[Records supplied — start]

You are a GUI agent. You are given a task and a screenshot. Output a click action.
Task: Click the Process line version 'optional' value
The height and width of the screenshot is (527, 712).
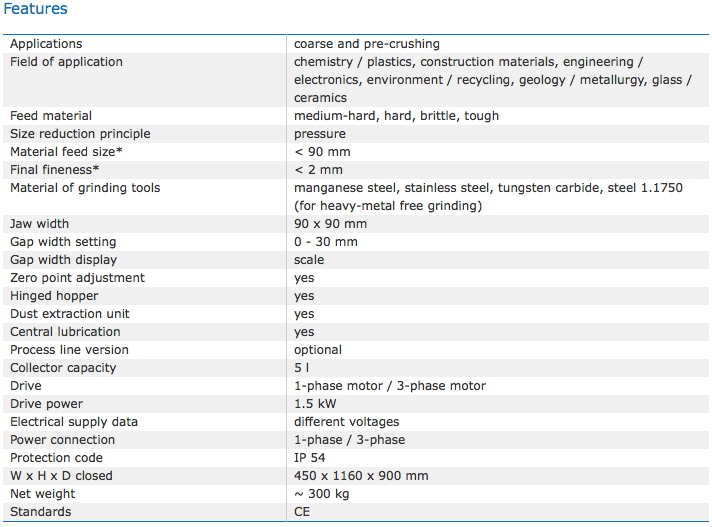(318, 350)
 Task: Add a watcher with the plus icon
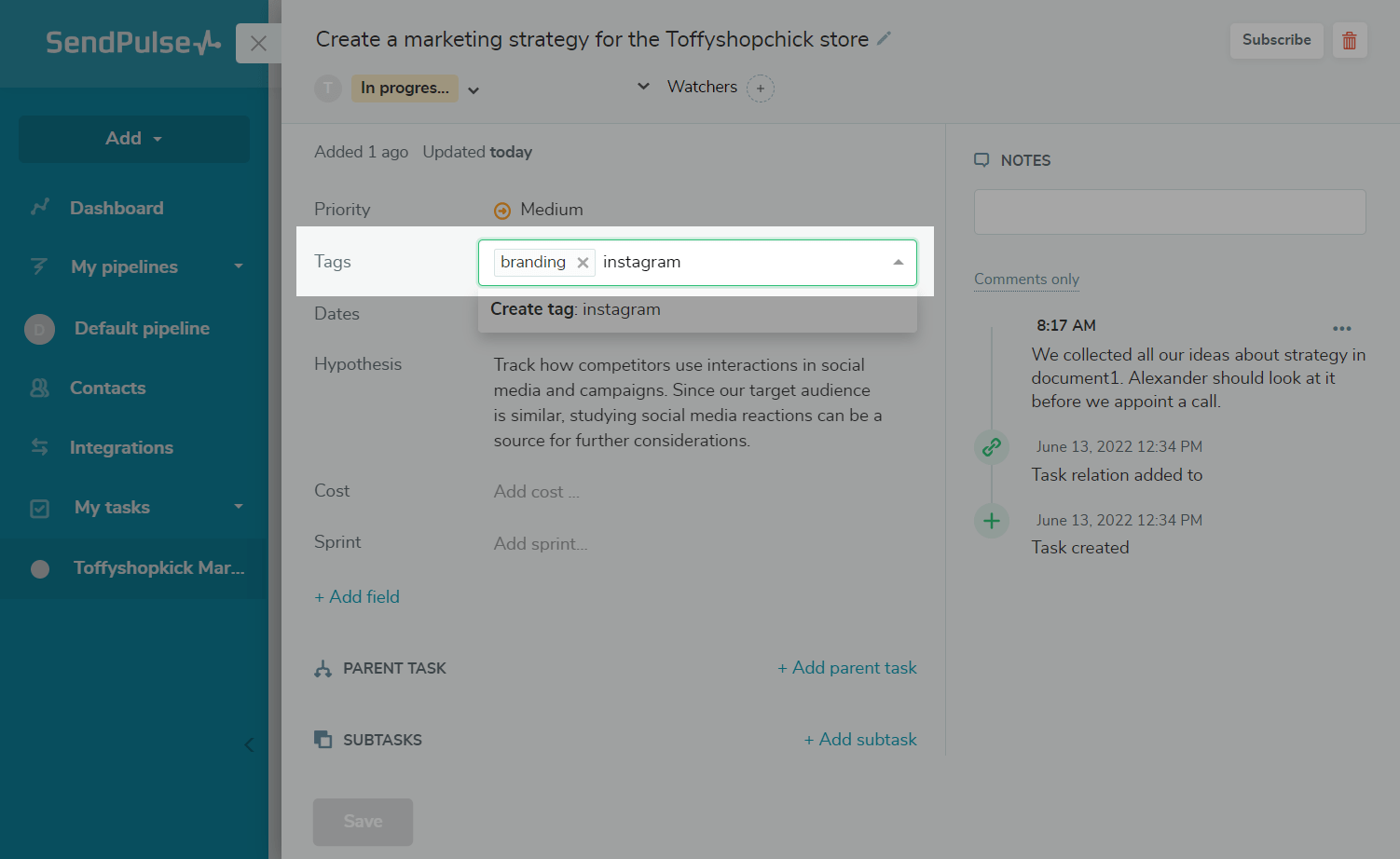[x=761, y=89]
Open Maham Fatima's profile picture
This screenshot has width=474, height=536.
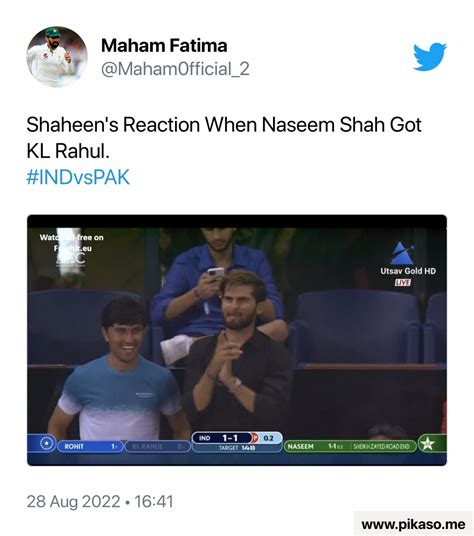point(57,56)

[Records supplied — finish]

▶ [Brief]:
Beginning with the line with "Task: Click the", repeat the entries above exactly, up to and including the last line, leaving out pictures.

▶ [Task result]:
Task: Click the Process line version 'optional' value
The height and width of the screenshot is (527, 712).
(318, 350)
 Task: Add a watcher with the plus icon
[x=761, y=89]
Open Maham Fatima's profile picture
This screenshot has width=474, height=536.
point(57,56)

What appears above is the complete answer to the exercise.